Given task:
Please reproduce the items from the line that contains "What do you see at coordinates (5, 43)" through the line that contains "center [5, 43].", both ends included, leaving out the pictures.

Listing:
◇ ◇ ◇

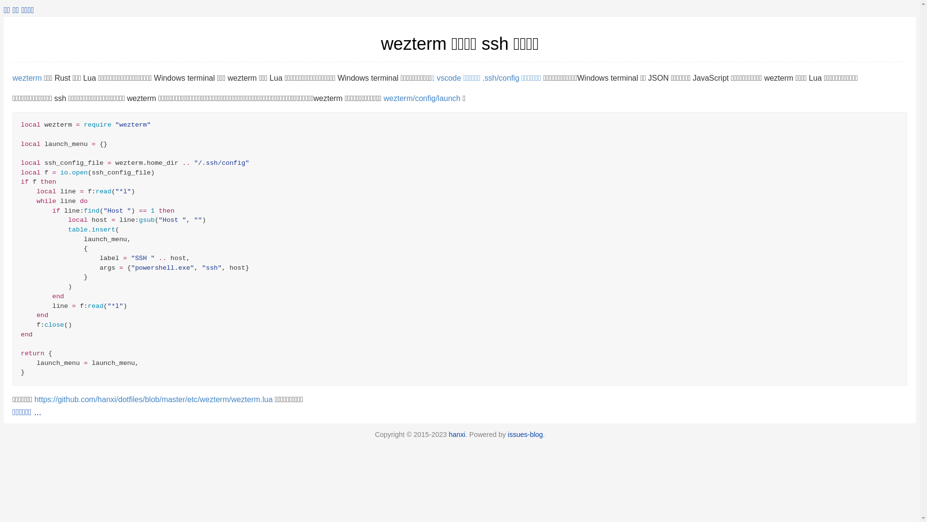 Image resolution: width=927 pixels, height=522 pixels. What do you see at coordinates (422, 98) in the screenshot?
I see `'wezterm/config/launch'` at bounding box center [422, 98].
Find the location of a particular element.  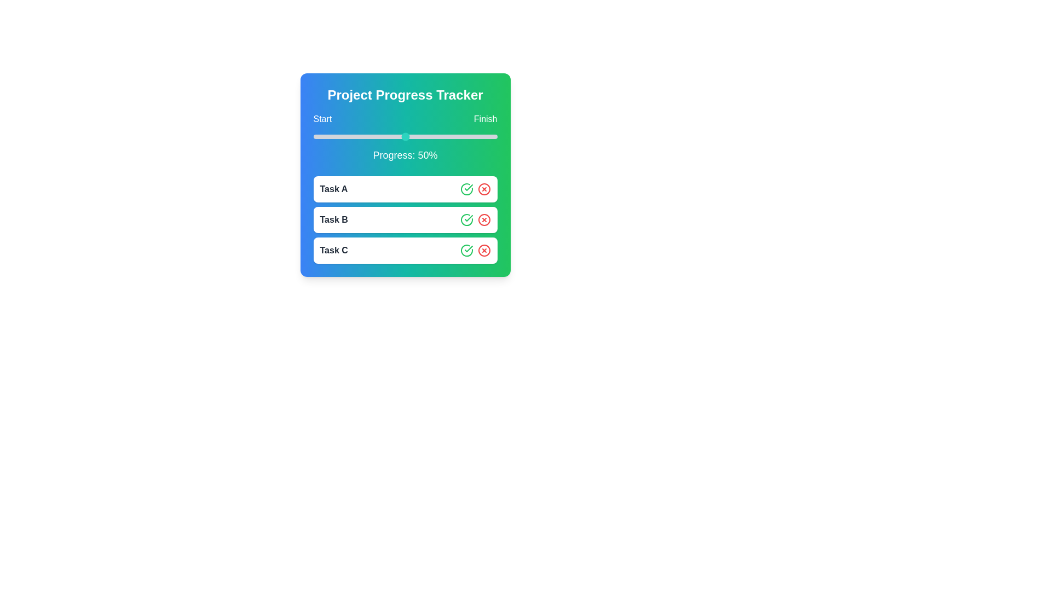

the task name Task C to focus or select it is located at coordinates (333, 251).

◇ ◇ ◇

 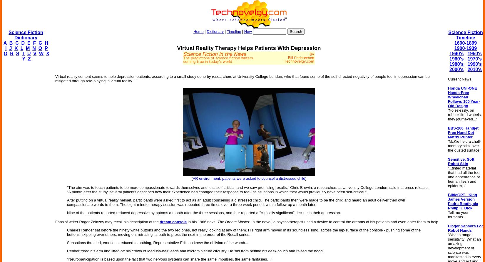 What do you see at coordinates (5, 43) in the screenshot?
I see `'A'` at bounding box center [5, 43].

◇ ◇ ◇

Output for this task:
  What do you see at coordinates (5, 43) in the screenshot?
I see `'A'` at bounding box center [5, 43].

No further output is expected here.